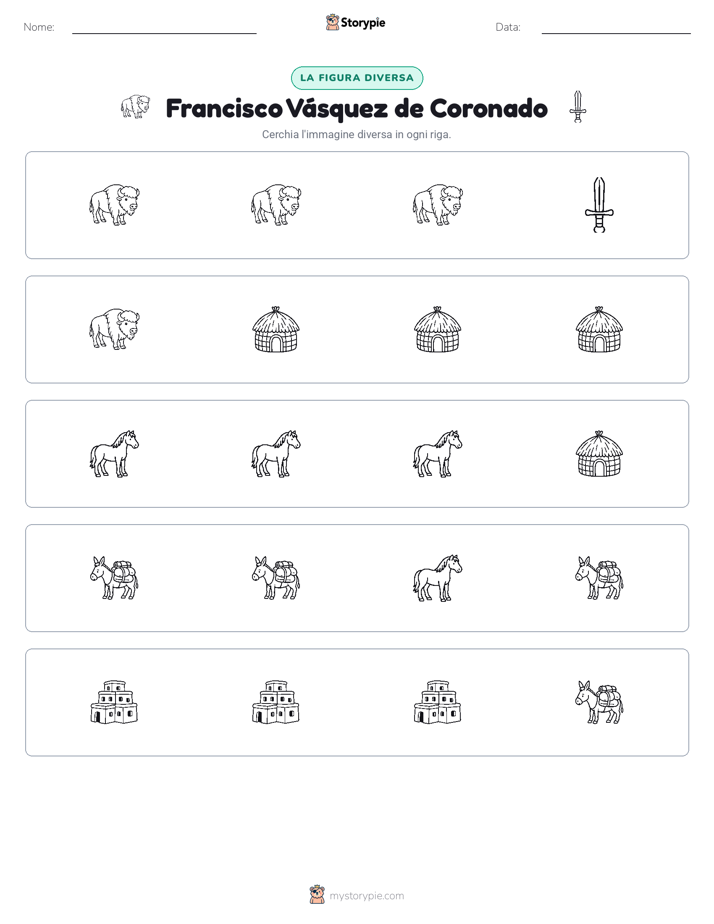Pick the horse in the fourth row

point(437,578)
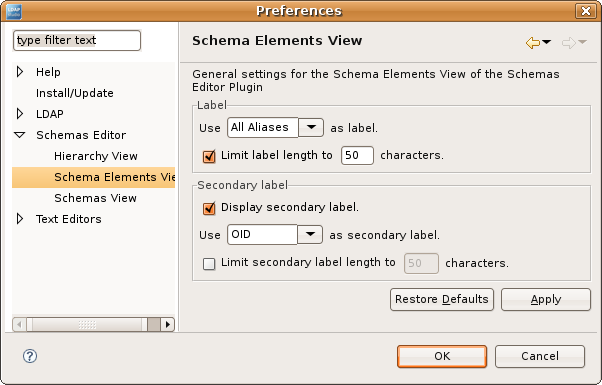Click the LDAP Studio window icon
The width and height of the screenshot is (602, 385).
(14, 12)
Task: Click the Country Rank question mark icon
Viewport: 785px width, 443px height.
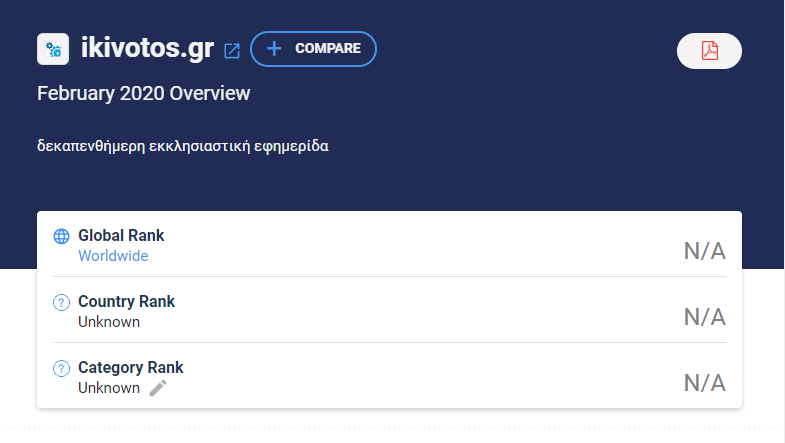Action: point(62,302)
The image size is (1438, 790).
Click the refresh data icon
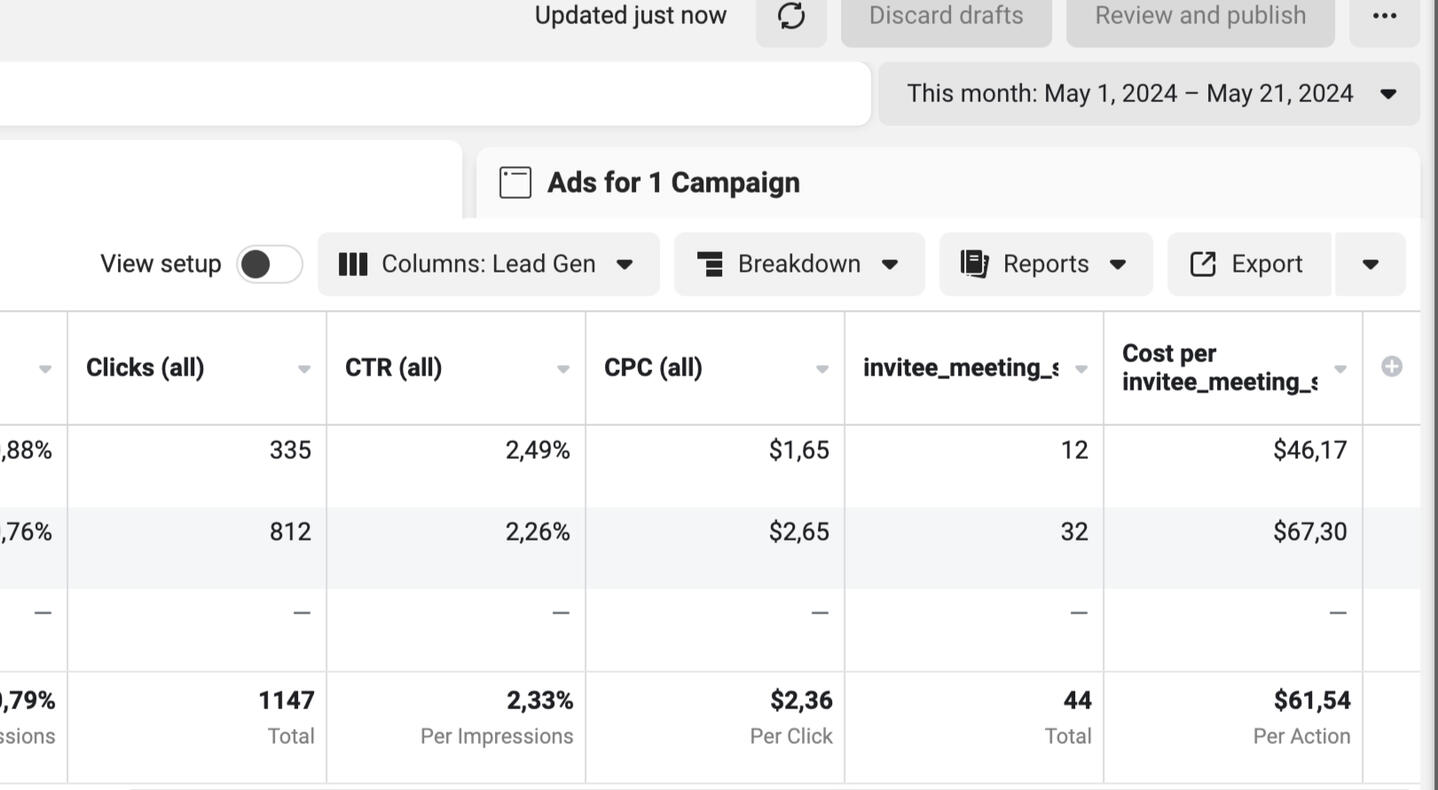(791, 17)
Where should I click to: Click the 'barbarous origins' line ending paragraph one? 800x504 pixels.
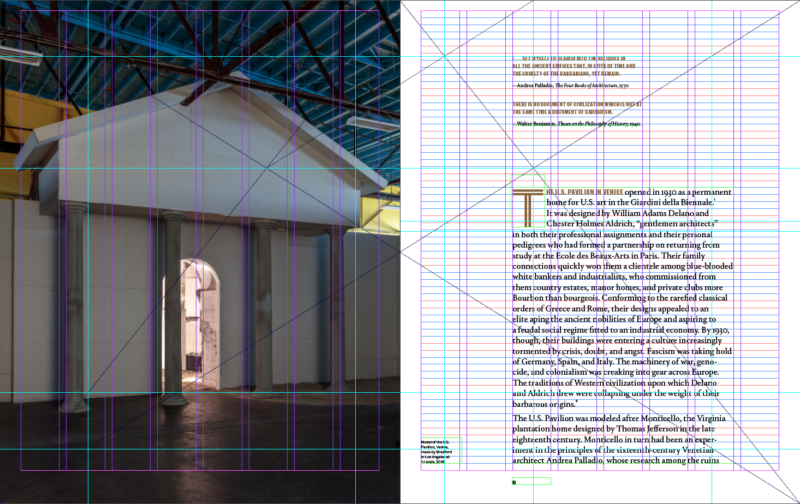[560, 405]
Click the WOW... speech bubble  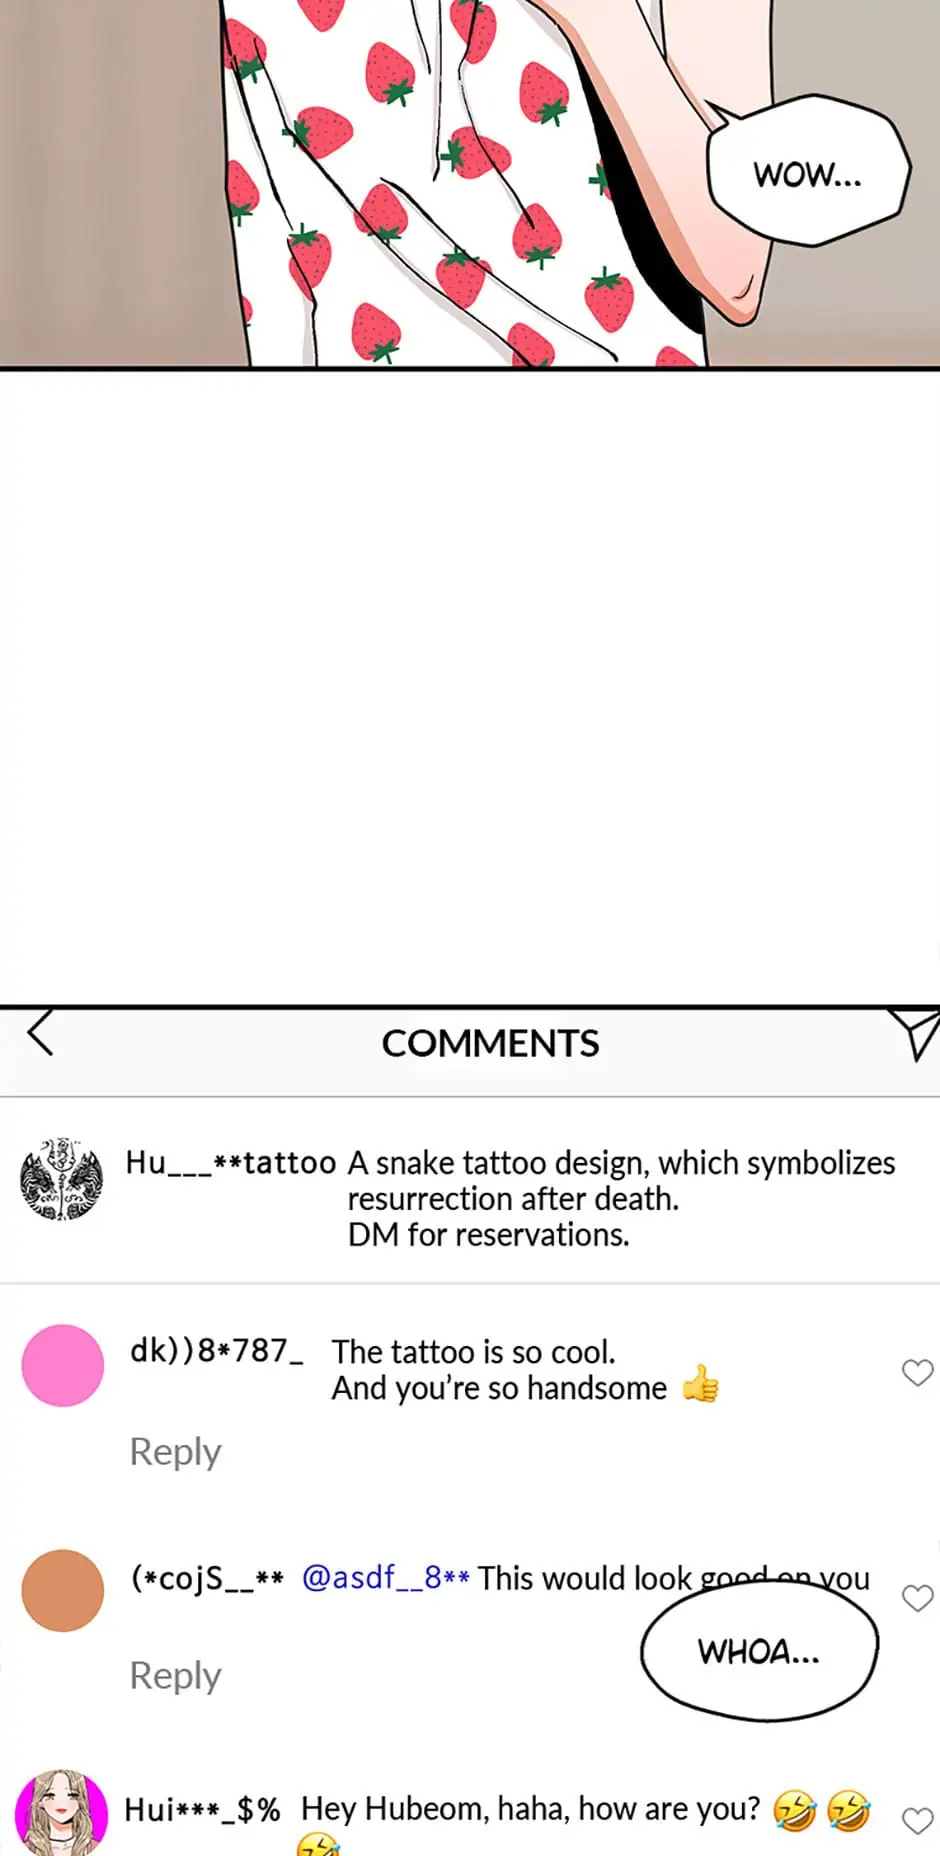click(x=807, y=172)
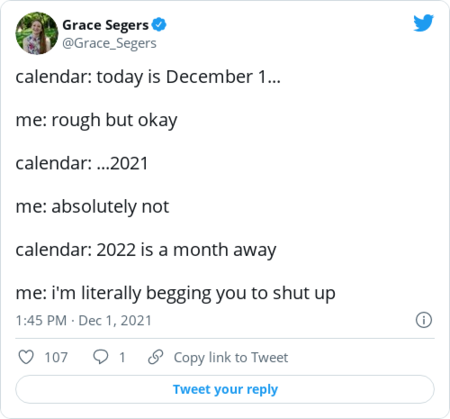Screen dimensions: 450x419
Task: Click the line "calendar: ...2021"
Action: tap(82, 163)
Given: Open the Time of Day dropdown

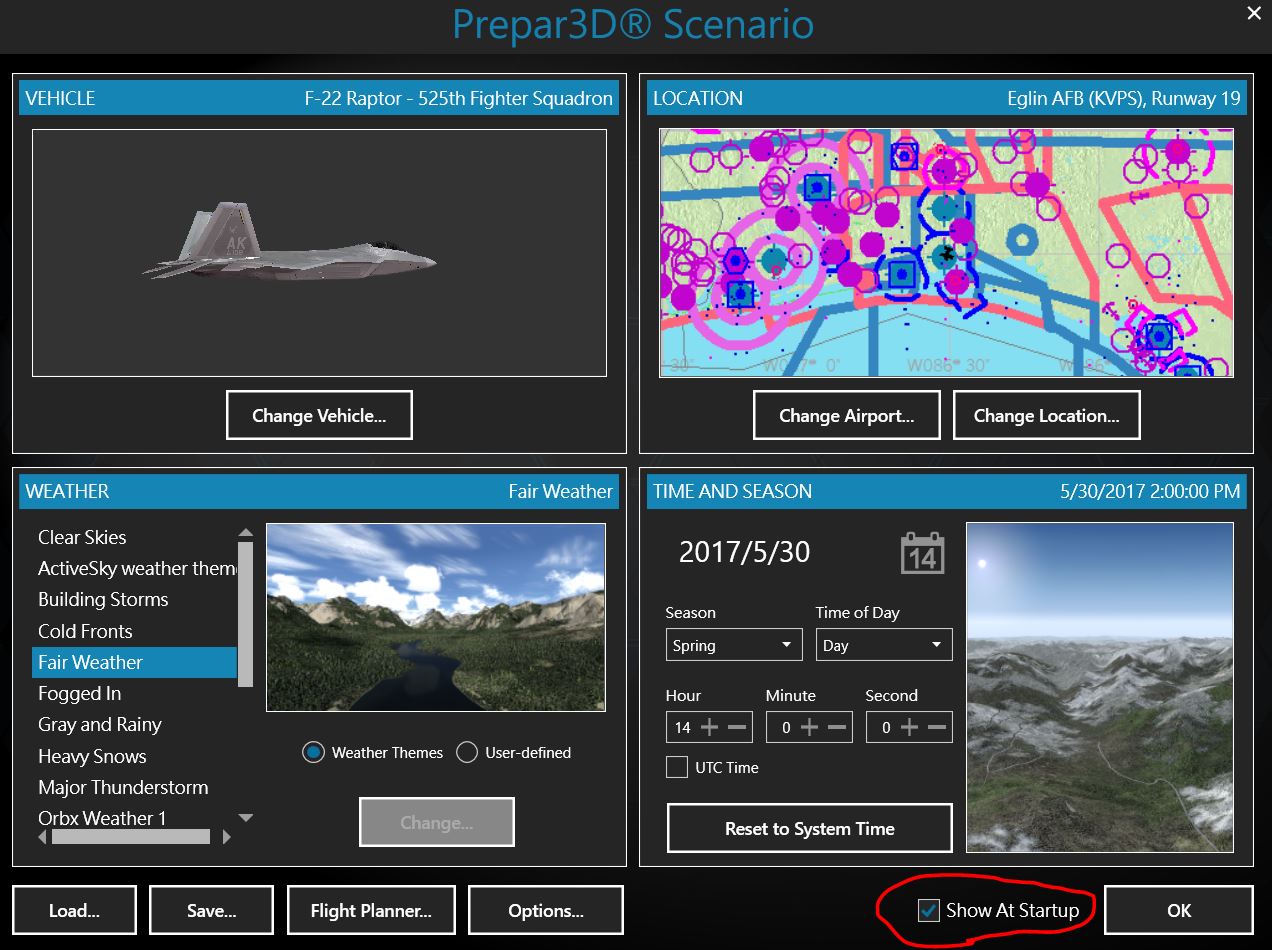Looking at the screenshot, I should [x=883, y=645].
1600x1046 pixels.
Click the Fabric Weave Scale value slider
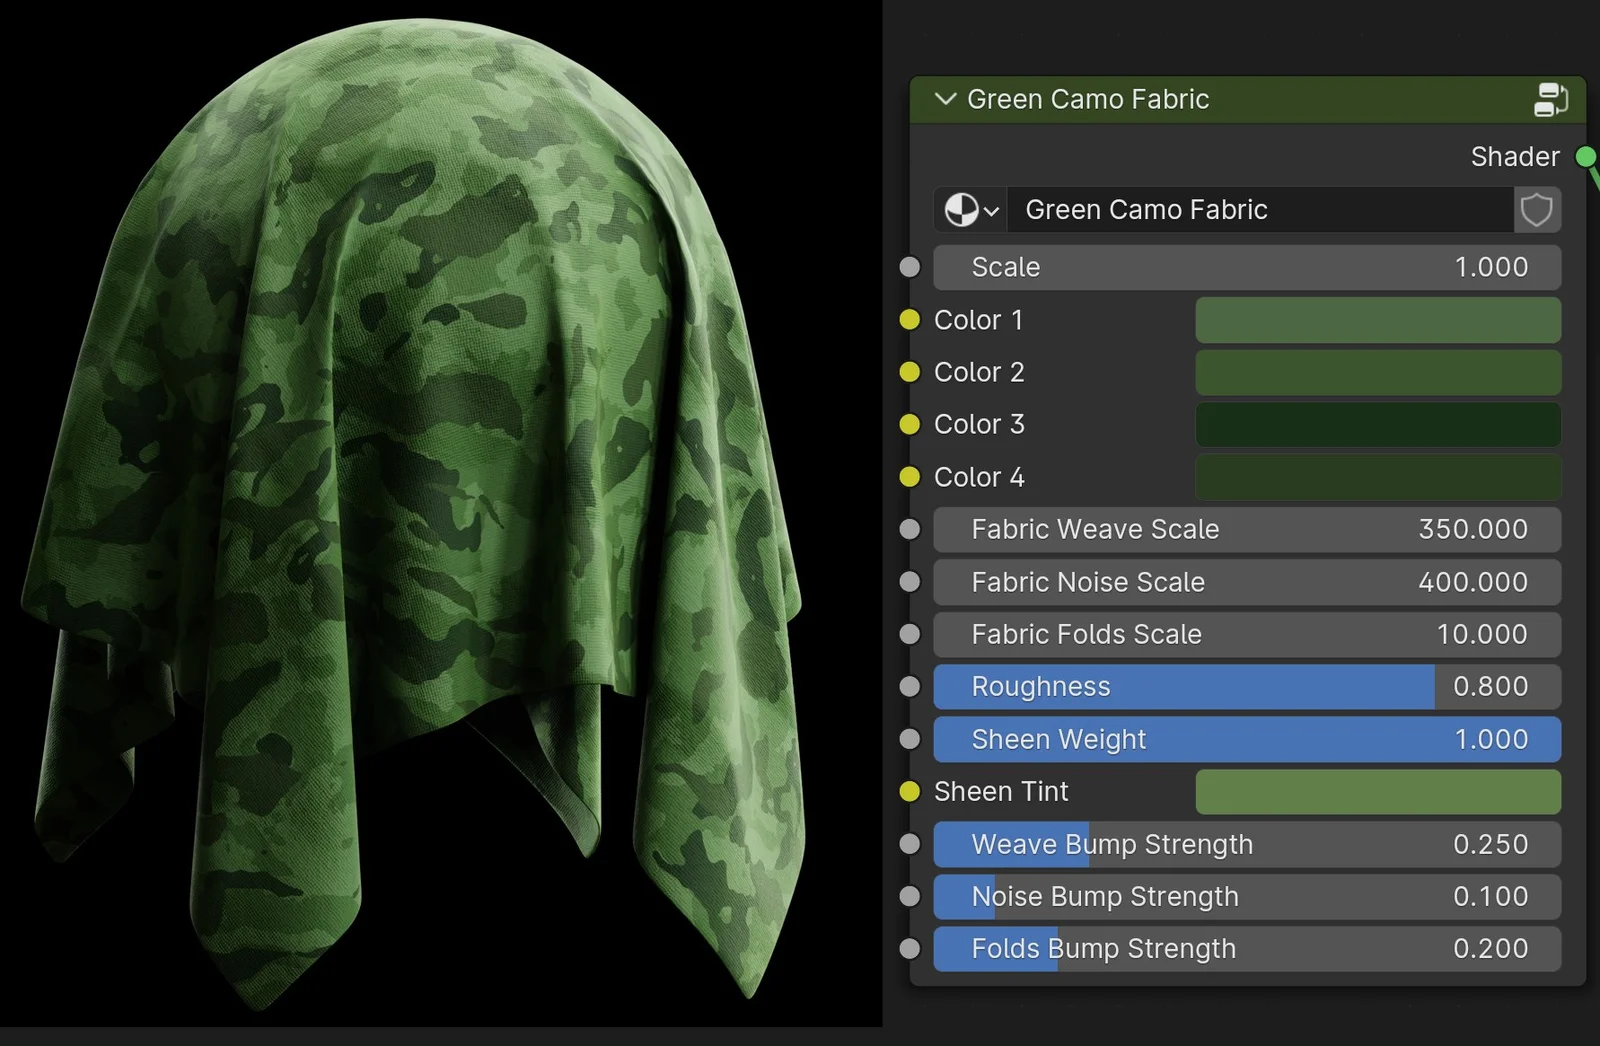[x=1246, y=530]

What needs to be done: Rewrite the data from the line with "1600x1046 pixels." through the end of the data, requests included, and shift every coordinate in the answers by -36. Leave the pictures out.

In response:
1600x1046 pixels.
Click the Fabric Weave Scale value slider
[x=1210, y=494]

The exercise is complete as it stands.